_STATED PROBLEM:_
Copy the entries word for word, beginning at the line that contains "Screen dimensions: 1172x659" and continuing through the end of the entries. Omit the pictures from your copy.

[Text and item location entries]
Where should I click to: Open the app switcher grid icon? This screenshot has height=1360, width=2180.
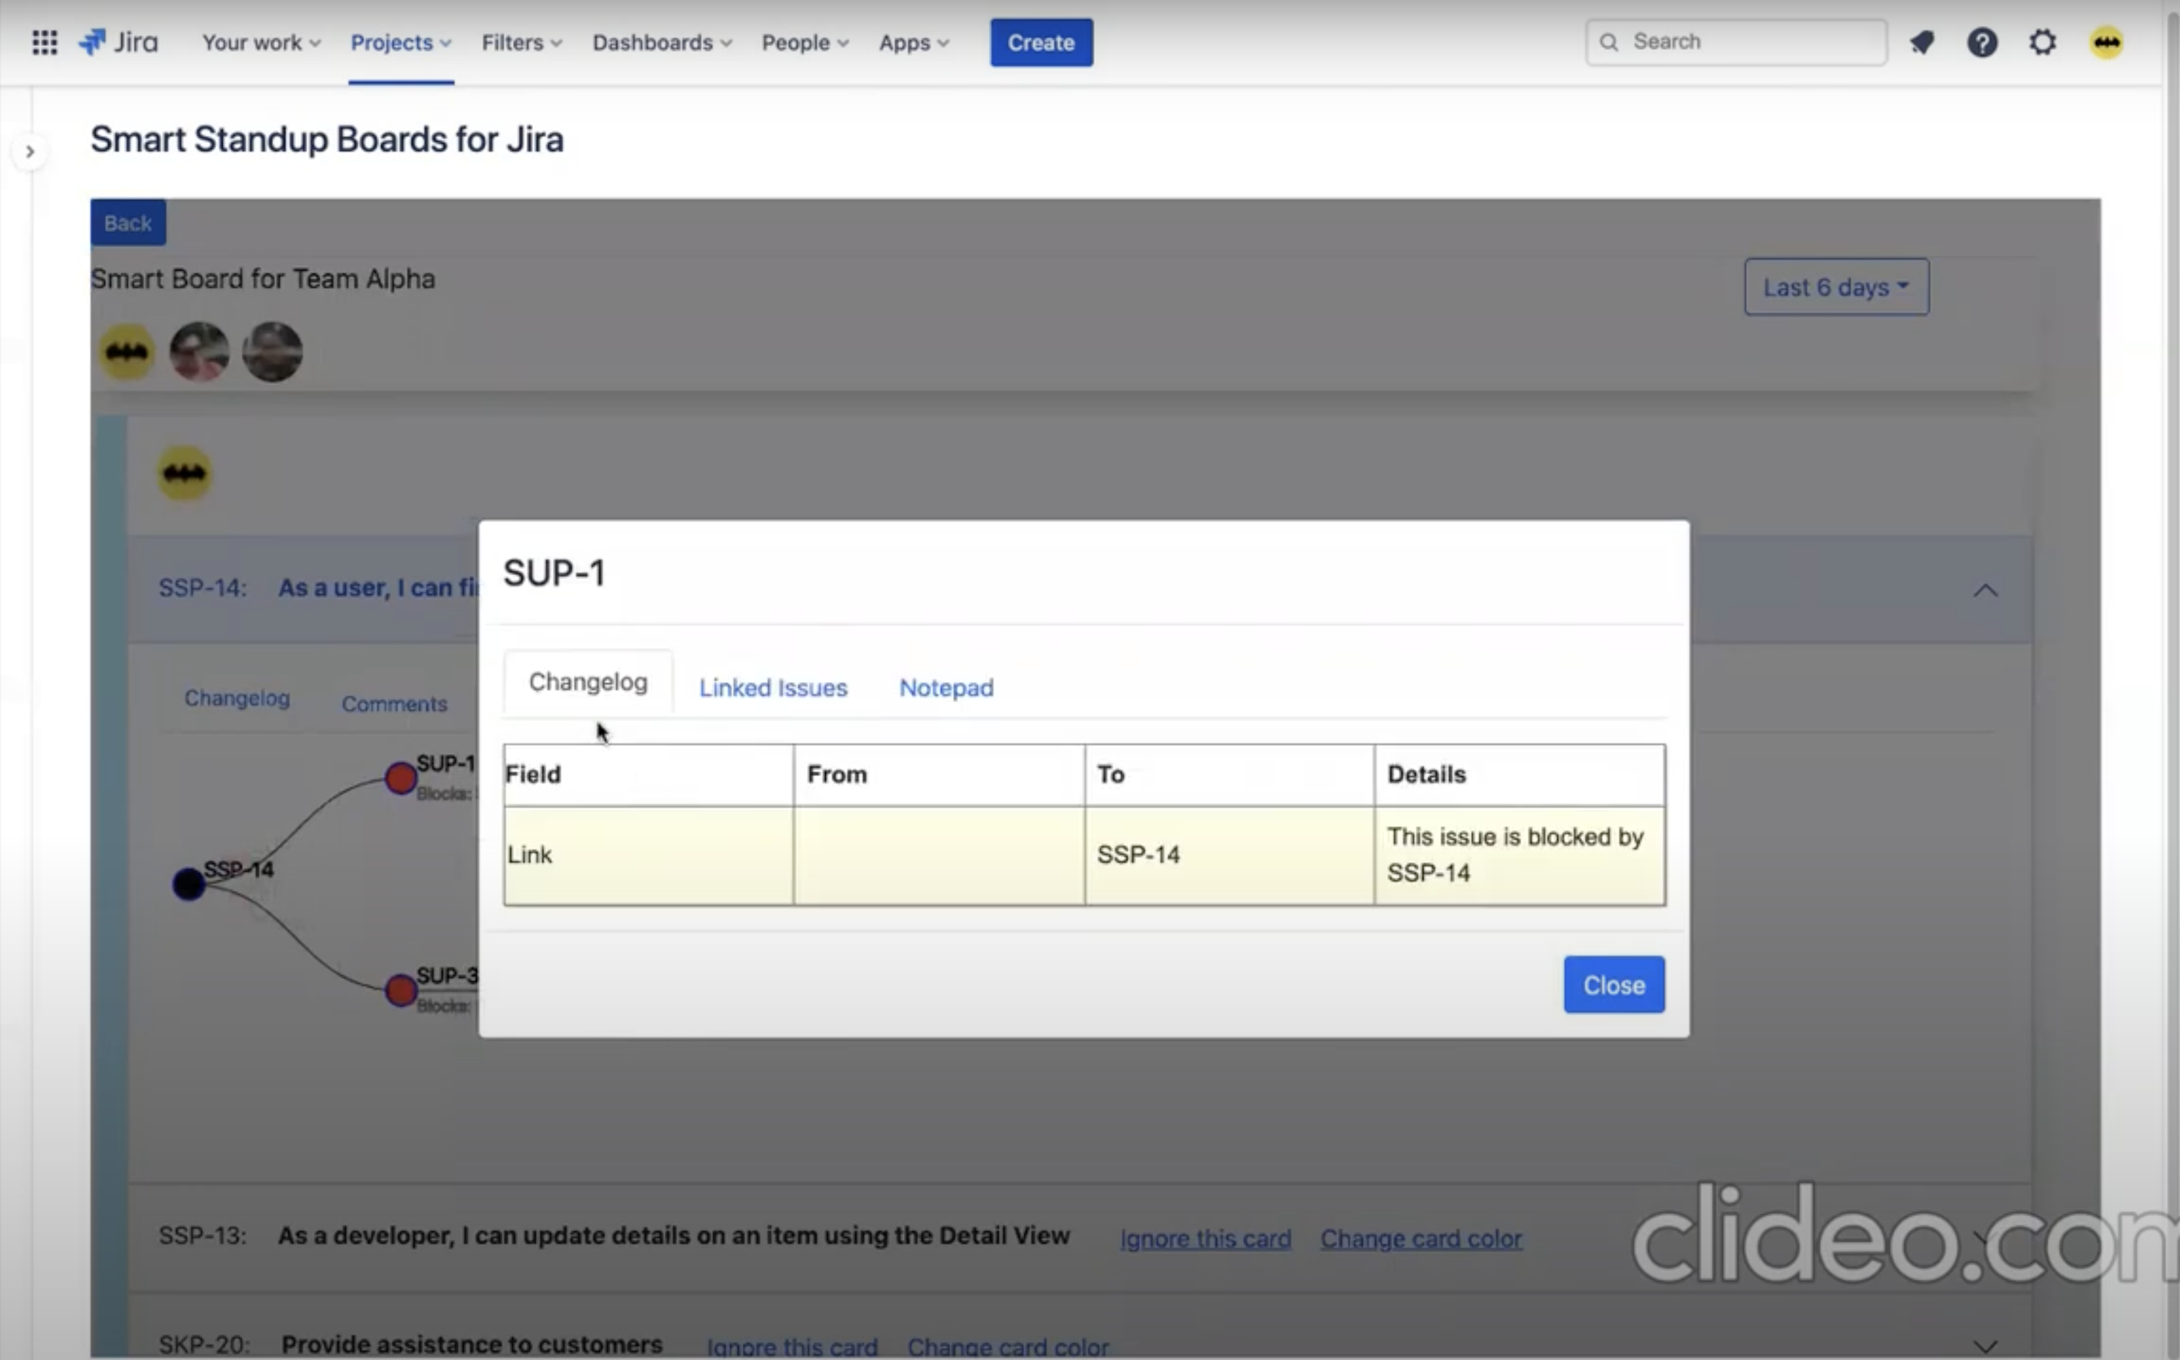point(44,42)
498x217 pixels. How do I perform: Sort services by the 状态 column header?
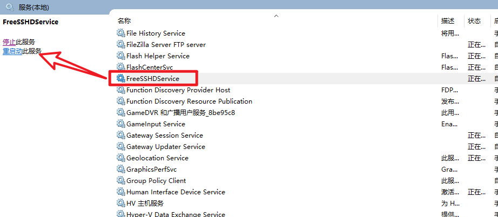tap(474, 21)
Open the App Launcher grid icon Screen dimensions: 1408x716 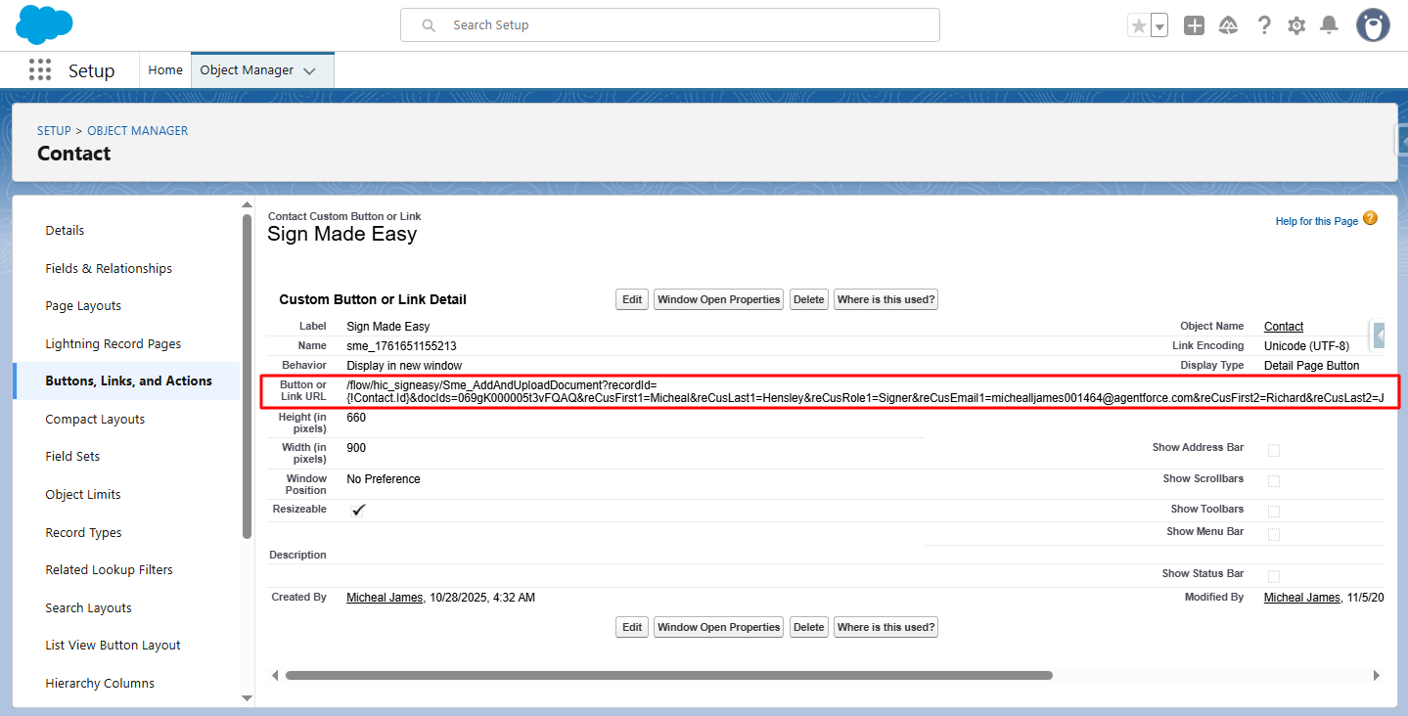[x=40, y=70]
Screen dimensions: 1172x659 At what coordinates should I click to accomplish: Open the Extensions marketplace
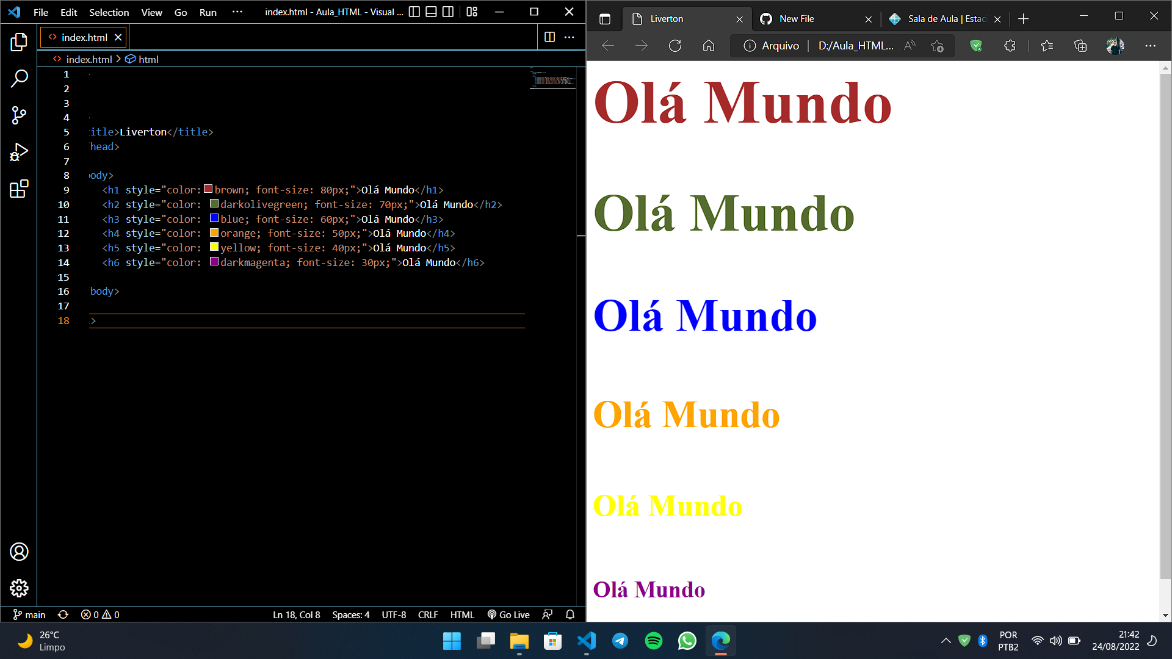tap(19, 189)
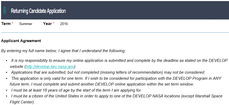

_RIGHT ANSWER:_
Screen dimensions: 1172x659 At what coordinates should I click to accomplish: Open the Extensions marketplace
tap(19, 189)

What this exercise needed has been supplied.